Bottled Water: The New Gas Guzzler

Wall Street Journal blogger Kelly Evans has an interesting post today about how the bottled water industry is struggling, as Nestle reported that sales in its water division dropped 3 percent for the first half of the year.

That division, which includes Perrier and San Pellegrino brands, accounts for 10 percent of Nestle's total sales. Such a substantial dip in sales helped drag Nestle's profits down 3 percent during the first half of the year.

Nestle isn't the only company to face decreased demand for bottled water; PepsiCo's bottled water sales are also down as consumers are coming to the realization that bottled water is bad for the environment and their budgets. The industry, which has nearly doubled since 2000, contracted by 3.2 percent last year, according to the International Bottled Water Association.

This recent trend of declining sales and profitability at bottled water companies presents an interesting scenario: Could the $11 billion bottled water industry become a dinosaur in the next five or 10 years?

At Primo Water, we certainly hope so.

This rampant water guzzling is a huge threat to our planet. It's gas guzzling under another guise.

America burns through 17 million barrels of oil every year to produce all those convenient bottles of pure spring water. That's enough to fuel 1 million cars!

In addition, each water bottle we buy consumes a quarter of its volume in oil production and transportation costs, as it's trucked cross country from the bottling plant to your local grocery store.

What's more, this nation disposes of 30 billion empty water bottles every year -- 2 million tons of water-bottle plastic winds up in landfills every year. That's because single-serving water bottles have a dismal recycling rate -- just 12 percent compared to 30 percent for other beverage bottles.

Though companies like Brita and Pur are pushing the notion that filtered tap water is the answer to America's bottled water addiction, it's not.

We'll save the detailed debate about tap water versus filtered water versus bottled water versus dispensed water for another post. But we will cast back a decade or more to that period when bottled water was gaining traction with consumers and the industry's sales were growing at double-digit rates.

What primary factors contributed to bottled water's popularity?

Taste, convenience and the ability to enjoy a cold one straight out of the fridge.

That last reason, in particular, is why many people continue to drink bottled water despite the steep environmental consequences.
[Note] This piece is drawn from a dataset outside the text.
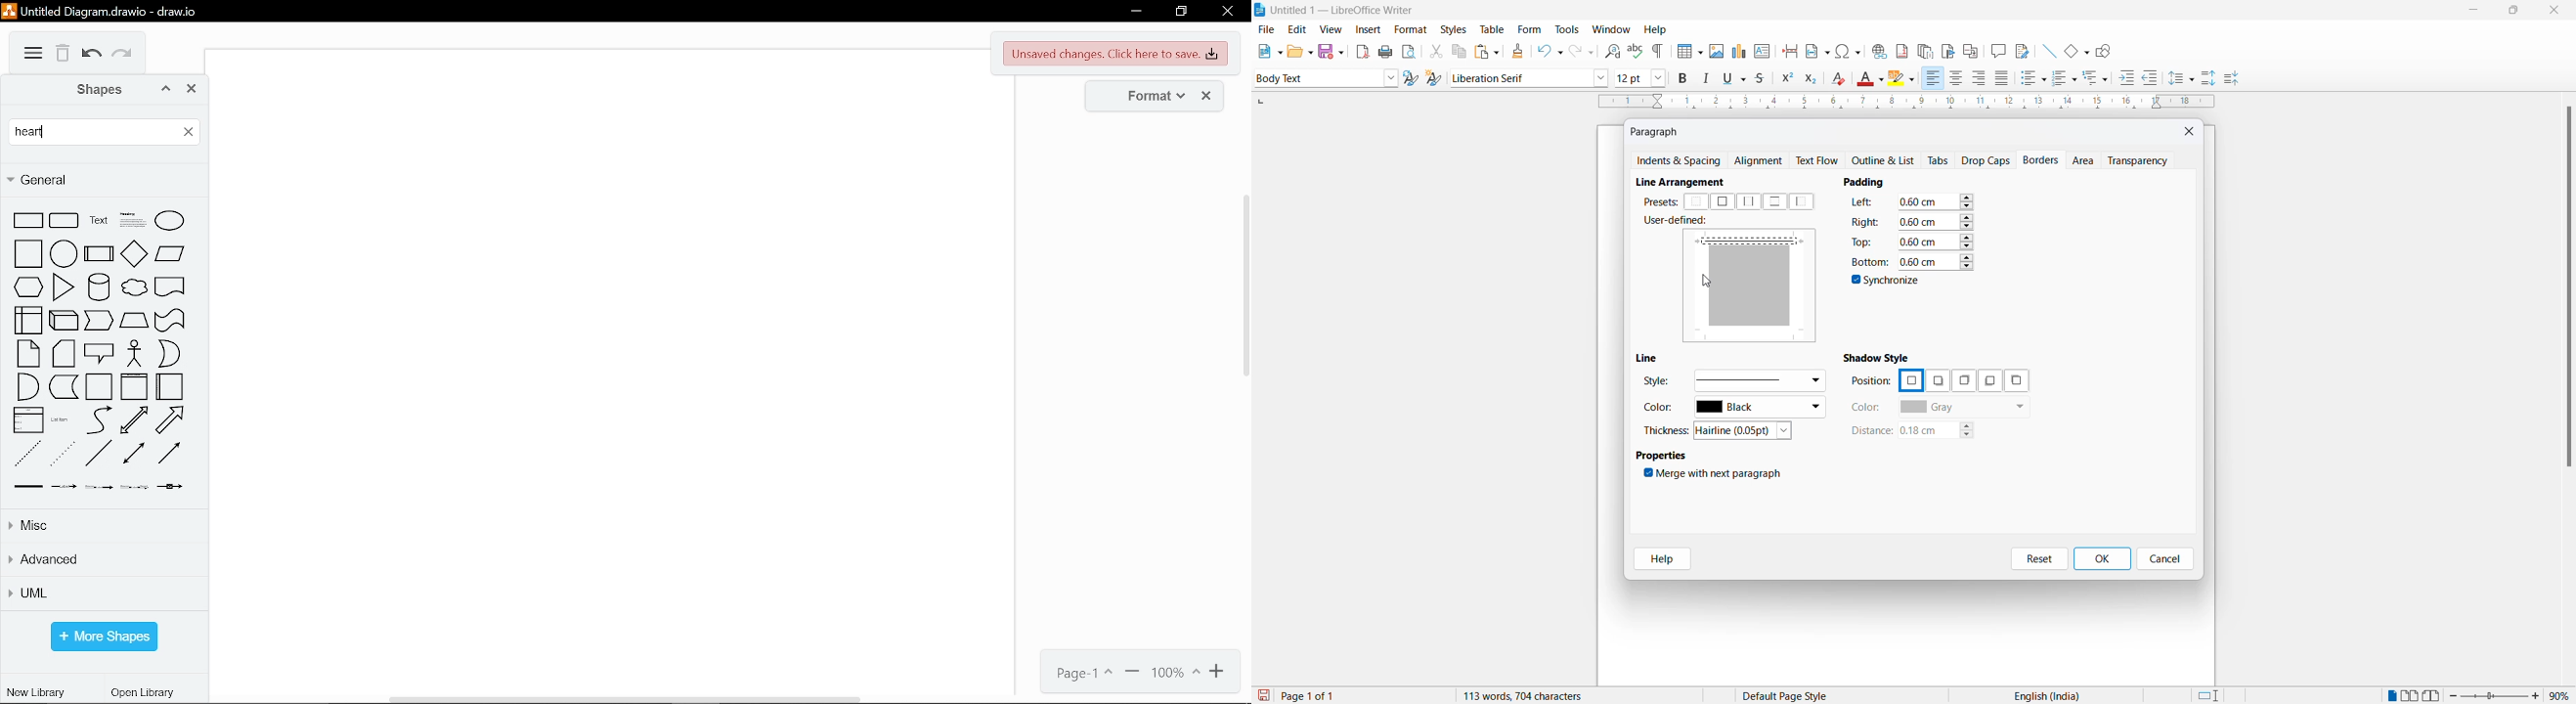 The width and height of the screenshot is (2576, 728). What do you see at coordinates (1707, 282) in the screenshot?
I see `cursor` at bounding box center [1707, 282]. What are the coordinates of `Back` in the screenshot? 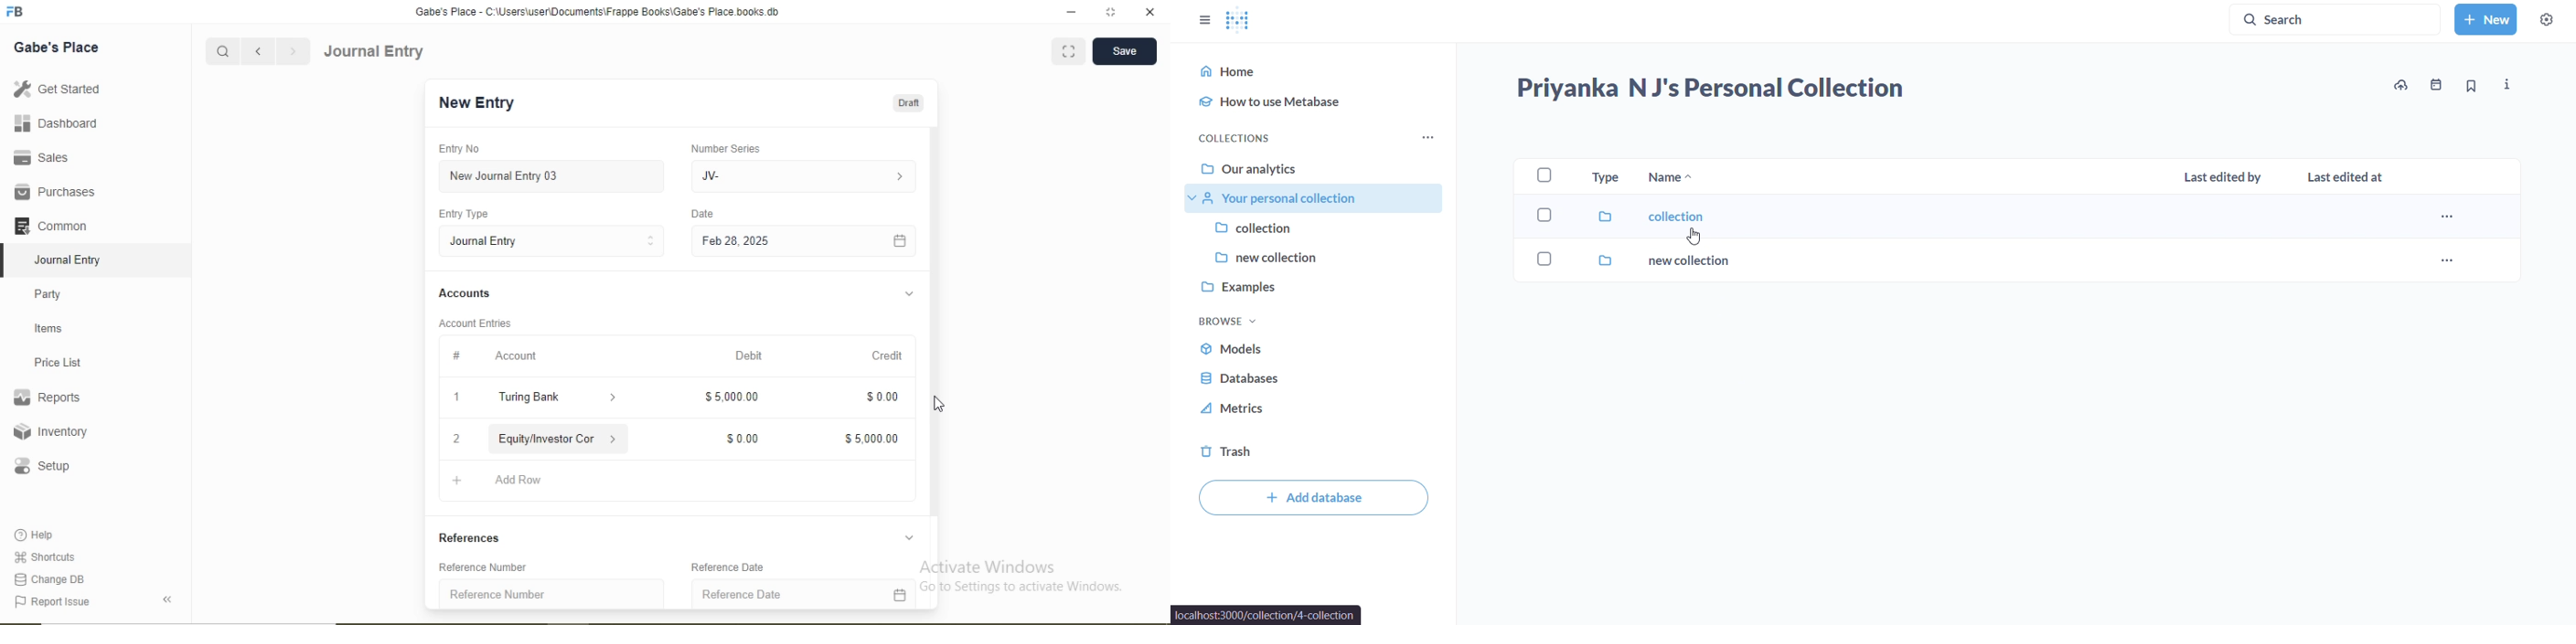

Filtered tap water is still tap water. It sure is convenient, and in some locales around the country, it's probably even tasty.

But thirst-quenchingly cold? All you're ever going to get from the kitchen sink is room temperature water.

Without an alternative -- like an attractive, convenient and affordable Primo water dispenser -- consumers are going to keep drinking bottled water and destroying the planet one 20-ounce PET bottle at a time.